WHAT TO WORK ON
Answer these questions using the abstract on dual AAV vectors below.
1. Mutations in genes above what size keep AAV from being applied to therapies of inherited retinal diseases?
2. Which two AAVs supplied the inverted terminal repeats in the vectors with heterologous ITRs?
3. What drawback of the vectors with heterologous ITRs could limit their use?

EXERCISE TEXT
• • • •

Abstract
Purpose:
Retinal gene therapy with adeno-associated viral (AAV) vectors is safe and effective in humans. However, AAV limited cargo capacity prevents its application to therapies of inherited retinal diseases (IRD) due to mutations in genes over 5 kb. Dual AAV vectors, each containing one of the two halves of a large gene expression cassette, are emerging as promising tools to overcome this limitation. Dual AAV trans-splicing and hybrid vectors transduce efficiently the mouse and pig retina and are effective in animal models of IRD. However, some of dual AAV limitations include lower levels of transgene expression compared to a single AAV vector and the production of proteins shorter than expected from either the 5’- or 3’-half AAV. Thus, further development of dual AAV vectors is required before their clinical translation.
Methods:
To increase dual AAV recombination we have either exploited various regions of homology or used vectors with heterologous inverted terminal repeats (ITRs) (i.e. vectors with ITRs from AAV2 and AAV5). In addition, to mediate the degradation of the proteins shorter than expected we have tested the ability of various degradation signals.
Results:
We found that the levels of transgene expression achieved with either the alternative regions of homology or with the vectors with heterologous ITRs are similar to those achieved with the dual AAV vectors we have previously shown to be effective (i.e. vectors carrying homologous ITRs from AAV2 and the AK region of homology). However, vectors with heterologous ITRs show low yields which could limit their use. Notably, we have identified a degradation signal which mediates the degradation of proteins shorter than expected from dual AAV vectors.
Conclusions:
In conclusion, our study outlines optimized features of dual AAV vectors that improve their safety and efficacy. This represents a step towards the clinical translation of dual AAV for retinal gene therapy.

• • • •

DATA LISTING
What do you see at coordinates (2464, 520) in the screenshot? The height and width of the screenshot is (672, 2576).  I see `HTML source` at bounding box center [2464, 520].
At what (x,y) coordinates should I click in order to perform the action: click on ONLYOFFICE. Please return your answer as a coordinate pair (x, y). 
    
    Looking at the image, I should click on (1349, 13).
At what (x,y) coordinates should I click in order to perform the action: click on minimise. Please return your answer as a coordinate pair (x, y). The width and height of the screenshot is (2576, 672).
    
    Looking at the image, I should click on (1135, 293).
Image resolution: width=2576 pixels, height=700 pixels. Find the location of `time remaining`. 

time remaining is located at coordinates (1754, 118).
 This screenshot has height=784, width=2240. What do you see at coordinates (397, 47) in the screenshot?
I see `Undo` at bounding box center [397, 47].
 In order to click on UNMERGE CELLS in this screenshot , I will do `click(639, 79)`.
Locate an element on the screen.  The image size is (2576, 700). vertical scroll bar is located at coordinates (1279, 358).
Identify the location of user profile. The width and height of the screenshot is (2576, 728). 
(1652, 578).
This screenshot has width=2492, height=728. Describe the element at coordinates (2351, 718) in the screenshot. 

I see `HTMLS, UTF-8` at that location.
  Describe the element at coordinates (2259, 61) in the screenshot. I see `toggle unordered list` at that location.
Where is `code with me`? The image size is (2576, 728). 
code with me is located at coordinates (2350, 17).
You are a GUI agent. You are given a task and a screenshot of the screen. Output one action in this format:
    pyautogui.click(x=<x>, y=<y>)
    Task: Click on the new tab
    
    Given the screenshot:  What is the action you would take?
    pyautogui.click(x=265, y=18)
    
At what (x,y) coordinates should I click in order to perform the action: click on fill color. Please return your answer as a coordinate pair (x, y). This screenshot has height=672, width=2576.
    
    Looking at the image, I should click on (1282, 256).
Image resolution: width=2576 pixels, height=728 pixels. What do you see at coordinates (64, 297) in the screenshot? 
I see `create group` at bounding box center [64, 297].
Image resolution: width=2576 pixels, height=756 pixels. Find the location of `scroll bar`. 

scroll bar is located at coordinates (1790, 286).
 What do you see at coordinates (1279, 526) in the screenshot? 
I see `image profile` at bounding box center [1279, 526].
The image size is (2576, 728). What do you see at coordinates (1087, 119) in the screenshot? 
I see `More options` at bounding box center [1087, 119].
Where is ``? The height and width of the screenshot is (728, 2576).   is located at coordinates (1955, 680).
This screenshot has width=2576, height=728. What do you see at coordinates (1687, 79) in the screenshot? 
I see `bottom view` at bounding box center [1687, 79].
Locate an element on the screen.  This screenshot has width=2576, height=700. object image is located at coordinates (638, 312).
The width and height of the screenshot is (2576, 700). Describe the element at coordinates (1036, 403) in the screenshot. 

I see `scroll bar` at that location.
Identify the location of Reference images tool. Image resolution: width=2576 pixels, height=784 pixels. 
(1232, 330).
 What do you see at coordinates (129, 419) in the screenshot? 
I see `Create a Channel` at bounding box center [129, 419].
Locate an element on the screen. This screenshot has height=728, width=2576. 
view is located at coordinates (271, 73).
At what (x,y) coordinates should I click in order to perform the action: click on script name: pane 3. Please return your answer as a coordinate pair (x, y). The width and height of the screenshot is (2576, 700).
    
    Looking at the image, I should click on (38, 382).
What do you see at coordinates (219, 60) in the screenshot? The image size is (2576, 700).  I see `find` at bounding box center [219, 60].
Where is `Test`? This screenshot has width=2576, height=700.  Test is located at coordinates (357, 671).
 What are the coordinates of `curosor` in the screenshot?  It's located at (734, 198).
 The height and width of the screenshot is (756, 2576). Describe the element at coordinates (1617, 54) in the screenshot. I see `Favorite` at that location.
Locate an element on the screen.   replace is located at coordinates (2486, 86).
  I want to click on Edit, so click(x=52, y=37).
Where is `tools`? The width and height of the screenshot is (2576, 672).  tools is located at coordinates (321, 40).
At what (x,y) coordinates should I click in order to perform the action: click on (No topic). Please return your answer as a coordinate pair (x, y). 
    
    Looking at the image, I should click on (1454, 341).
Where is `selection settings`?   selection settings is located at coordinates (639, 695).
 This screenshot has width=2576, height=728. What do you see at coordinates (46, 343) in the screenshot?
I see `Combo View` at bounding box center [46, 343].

• • • •

WRITTEN RESPONSE
1. Genes over 5 kb.
2. AAV2 and AAV5.
3. Low yields.